======== KUTIPAN PILIHAN

Indopos, Kamis, 17 Jan 2008,
Fraksi-Fraksi Ajukan Syarat
Siap Kompromi soal Sistem Proporsional Terbuka Terbatas
JAKARTA - Proses kompromi untuk mencari titik temu nilai persentase dari sistem proporsional terbuka terbatas terus berjalan. Sejumlah alternatif mulai diajukan fraksi-fraksi secara terbuka.
"Kami tengah menimbang-nimbang tawaran fraksi lain untuk bersedia sepakat 25 persen dari BPP (bilangan pembagi pemilih, Red)," kata Ketua FPPP Lukman Hakim Syaifuddin di Jakarta kemarin (16/1).
Namun, sebagai imbal baliknya, dia meminta alokasi kursi yang diperebutkan di setiap dapil (daerah pemilihan) tetap berada dalam rentang 3-12 kursi. Itu sama seperti ketentuan Pemilu 2004. "KPU jangan lagi dibebani dengan kesibukan mengubah jumlah dan komposisi dapil," ujarnya. Lukman beralasan, KPU harus fokus pada agenda-agenda utama, seperti mendata pemilih, menyiapkan peraturan dan kelengkapan sarana pemilu.
Terkait dengan alokasi kursi per dapil tersebut, PDIP dan Golkar memang ingin merampingkan menjadi 3-6 atau 3-7 kursi saja. Konsekuensinya, jumlah dapil tentu akan bertambah. Hanya, di balik itu, peluang parpol kecil dan sebagian parpol menengah di dapil tertentu untuk mendapatkan kursi juga ikut mengecil.

================
======== KUMPULAN ENTRI

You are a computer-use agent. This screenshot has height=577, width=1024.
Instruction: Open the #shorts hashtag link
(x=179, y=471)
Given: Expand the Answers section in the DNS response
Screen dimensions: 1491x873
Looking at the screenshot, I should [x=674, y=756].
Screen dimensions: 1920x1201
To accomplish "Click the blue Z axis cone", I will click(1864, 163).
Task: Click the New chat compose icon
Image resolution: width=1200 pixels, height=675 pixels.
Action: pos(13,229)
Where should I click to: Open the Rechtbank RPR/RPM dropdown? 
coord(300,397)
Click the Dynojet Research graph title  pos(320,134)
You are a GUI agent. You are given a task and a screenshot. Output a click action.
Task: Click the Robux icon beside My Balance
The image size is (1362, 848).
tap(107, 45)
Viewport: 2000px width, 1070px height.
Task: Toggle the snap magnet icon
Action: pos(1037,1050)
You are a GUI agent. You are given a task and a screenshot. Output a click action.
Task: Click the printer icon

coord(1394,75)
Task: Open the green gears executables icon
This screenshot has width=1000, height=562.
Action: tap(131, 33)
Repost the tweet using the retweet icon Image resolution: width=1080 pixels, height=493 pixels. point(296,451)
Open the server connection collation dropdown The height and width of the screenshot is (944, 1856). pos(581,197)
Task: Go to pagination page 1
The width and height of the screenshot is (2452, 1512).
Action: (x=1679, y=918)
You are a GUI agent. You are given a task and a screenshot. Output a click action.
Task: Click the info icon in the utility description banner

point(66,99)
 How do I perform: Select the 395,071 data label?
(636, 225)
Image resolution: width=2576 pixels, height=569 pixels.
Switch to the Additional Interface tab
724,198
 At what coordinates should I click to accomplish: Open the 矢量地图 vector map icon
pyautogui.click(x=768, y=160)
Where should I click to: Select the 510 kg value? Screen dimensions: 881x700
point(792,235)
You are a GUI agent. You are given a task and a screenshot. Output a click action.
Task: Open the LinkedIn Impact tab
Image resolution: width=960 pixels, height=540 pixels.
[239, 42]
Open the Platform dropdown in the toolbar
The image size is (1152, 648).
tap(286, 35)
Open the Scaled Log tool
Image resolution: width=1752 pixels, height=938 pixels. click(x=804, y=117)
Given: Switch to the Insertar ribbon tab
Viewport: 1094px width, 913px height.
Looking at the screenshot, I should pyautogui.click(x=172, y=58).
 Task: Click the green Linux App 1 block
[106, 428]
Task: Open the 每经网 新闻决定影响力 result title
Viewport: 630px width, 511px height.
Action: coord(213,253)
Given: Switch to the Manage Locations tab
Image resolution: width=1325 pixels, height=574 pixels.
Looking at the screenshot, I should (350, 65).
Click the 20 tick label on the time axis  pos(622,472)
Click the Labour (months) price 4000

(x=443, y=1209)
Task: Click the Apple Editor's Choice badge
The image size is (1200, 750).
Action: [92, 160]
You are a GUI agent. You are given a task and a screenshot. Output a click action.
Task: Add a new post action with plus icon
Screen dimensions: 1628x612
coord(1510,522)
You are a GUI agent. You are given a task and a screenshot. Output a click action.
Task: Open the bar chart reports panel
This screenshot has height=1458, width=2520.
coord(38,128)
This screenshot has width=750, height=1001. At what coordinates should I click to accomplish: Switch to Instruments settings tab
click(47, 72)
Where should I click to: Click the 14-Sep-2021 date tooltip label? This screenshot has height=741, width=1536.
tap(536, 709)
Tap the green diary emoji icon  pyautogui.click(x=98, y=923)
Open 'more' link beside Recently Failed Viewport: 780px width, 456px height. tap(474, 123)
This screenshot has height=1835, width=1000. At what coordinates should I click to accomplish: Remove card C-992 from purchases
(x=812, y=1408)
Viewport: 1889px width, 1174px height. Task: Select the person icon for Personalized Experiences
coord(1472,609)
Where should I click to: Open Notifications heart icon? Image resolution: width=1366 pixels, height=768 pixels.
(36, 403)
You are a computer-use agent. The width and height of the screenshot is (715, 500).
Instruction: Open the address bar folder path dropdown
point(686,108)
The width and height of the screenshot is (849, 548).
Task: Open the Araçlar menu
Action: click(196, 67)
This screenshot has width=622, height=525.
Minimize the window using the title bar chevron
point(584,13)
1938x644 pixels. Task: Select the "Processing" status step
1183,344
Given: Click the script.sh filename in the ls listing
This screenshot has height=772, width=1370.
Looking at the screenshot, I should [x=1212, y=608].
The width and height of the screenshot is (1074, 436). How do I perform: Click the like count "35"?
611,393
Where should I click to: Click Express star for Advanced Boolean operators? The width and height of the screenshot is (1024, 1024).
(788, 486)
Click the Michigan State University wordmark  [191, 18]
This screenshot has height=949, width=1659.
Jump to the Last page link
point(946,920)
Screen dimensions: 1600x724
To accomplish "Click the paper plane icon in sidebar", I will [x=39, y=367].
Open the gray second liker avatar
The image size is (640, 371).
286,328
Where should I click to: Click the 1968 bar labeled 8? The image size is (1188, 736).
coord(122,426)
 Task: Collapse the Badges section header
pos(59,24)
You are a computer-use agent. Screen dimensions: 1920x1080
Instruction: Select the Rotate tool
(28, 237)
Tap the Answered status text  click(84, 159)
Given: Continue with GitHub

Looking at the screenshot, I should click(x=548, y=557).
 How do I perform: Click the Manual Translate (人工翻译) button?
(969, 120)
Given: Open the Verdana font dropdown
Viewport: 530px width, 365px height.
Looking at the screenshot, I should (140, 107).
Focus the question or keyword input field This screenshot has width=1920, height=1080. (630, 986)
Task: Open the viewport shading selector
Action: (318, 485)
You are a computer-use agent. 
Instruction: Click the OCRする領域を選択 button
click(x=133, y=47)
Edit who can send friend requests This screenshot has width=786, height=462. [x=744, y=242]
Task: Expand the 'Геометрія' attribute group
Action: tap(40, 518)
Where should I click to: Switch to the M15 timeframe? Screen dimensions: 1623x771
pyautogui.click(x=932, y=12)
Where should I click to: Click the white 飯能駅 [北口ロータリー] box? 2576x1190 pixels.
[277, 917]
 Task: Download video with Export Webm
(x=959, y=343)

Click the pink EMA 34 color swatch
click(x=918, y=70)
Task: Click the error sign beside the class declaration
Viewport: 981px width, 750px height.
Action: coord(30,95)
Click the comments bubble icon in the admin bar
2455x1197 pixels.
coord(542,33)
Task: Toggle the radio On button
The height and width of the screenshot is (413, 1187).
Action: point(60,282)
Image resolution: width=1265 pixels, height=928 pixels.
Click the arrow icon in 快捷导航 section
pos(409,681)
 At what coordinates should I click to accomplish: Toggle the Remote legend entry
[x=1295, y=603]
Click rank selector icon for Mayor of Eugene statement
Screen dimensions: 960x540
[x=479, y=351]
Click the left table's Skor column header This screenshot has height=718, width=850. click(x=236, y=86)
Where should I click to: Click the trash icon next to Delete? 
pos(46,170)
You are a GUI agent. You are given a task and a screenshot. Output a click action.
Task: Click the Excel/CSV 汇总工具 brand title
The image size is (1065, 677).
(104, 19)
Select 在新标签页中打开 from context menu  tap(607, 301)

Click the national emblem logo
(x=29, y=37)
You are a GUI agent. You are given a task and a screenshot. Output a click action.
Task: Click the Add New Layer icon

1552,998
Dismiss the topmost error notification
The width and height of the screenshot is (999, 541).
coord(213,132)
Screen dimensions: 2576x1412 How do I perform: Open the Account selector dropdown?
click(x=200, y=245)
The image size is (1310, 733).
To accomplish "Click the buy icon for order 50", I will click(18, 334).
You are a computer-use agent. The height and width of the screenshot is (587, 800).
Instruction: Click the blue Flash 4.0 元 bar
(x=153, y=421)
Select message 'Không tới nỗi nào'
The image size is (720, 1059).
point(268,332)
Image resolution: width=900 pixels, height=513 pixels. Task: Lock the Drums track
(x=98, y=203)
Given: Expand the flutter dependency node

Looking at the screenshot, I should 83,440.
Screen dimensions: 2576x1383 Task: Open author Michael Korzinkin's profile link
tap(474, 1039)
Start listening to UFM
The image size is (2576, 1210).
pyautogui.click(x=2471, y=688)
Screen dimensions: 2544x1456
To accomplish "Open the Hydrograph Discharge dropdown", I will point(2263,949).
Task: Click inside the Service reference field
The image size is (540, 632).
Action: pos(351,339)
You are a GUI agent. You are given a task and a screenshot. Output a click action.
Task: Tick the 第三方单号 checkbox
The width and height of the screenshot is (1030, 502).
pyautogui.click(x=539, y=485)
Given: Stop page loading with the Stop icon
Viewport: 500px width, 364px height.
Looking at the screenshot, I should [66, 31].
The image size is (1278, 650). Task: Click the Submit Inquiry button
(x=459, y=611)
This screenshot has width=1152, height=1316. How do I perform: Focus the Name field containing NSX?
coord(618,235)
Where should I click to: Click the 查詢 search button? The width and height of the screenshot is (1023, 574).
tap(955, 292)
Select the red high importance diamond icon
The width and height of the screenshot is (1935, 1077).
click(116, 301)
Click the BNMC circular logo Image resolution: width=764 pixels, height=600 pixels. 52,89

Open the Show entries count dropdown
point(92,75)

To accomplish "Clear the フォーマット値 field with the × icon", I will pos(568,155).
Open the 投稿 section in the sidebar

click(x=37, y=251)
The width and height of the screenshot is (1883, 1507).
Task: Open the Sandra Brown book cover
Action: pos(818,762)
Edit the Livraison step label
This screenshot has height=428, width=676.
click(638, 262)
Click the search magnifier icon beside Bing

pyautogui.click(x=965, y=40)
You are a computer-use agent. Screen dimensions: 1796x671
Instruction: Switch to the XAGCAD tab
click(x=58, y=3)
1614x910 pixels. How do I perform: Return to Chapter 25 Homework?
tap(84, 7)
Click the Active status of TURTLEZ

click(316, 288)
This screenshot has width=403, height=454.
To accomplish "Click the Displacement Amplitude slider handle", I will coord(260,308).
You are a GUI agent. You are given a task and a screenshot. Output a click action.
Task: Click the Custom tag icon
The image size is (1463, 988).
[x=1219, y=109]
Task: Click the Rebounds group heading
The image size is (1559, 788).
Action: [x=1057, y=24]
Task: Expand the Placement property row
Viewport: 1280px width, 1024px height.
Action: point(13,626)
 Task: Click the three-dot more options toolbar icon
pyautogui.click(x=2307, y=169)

================

§ **PETUNJUK LATIHAN**:
Lanjutkan artikel tentang sistem proporsional terbuka terbatas, dimulai tepat setelah kalimat terakhirnya. Entri-entri itu tidak ada kaitannya dengan artikel tentang sistem proporsional terbuka terbatas.

§ **HASIL TUGAS**:
Ketua FPKS Mahfudz Siddiq juga mengaku partainya mau tidak mau harus berkompromi dengan sistem proporsional terbuka terbatas. "Kami meminta 30 persen dari BPP," ungkapnya.
PKS juga mengajukan catatan tambahan. Menurut dia, ketika suatu parpol di dapil tertentu memenangkan tiga kursi, sementara ada lima calegnya yang bisa mencapai 30 persen dari BPP, tiga kursi itu harus mengacu kepada peringkat kelima caleg tersebut. "Ini syarat dari kami," tegasnya.
"Kami juga terpaksa harus berkompromi," kata Ketua DPP Partai Demokrat Anas Urbaningrum. Meski begitu, lanjut dia, nilai persentasenya tidak boleh mereduksi terlalu dalam prinsip suara terbanyak dan penghormatan kepada suara pemilih. "Jadi, persentasenya ojo nemen-nemen (jangan berlebihan, Red)," kata mantan Ketum PB HMI itu.
Menurut Anas, referensi dari komponen masyarakat pemerhati pemilu perlu menjadi pertimbangan dalam penyusunan kompromi soal persentase tersebut. Meski disepakati proporsional terbatas, dia berharap sejumlah prinsip penting tetap tidak tergadaikan. Di antaranya, prinsip akuntabilitas hubungan emosi politik wakil rakyat kepada basis konstituennya dan semangat untuk mengurangi konflik internal dalam penyusunan daftar calon. Sebab, para caleg saling memperebutkan nomor urut jadi.
Lantas, berapa persentase yang tidak berlebihan itu? "Kami masih membuat simulasinya," kilah Anas. Dia hanya mengingatkan perlunya mempermudah teknis mencoblos dan kriteria suara sah untuk mendukung pencapaian persentase tertentu dari BPP tersebut.
Sistem proporsional terbuka terbatas itu pada awalnya hanya diusung tiga fraksi. Mereka adalah Partai Golkar yang mengajukan 50 persen, PDIP yang mengusulkan 25 persen, dan PDS yang juga mendorong 50 persen dari BPP.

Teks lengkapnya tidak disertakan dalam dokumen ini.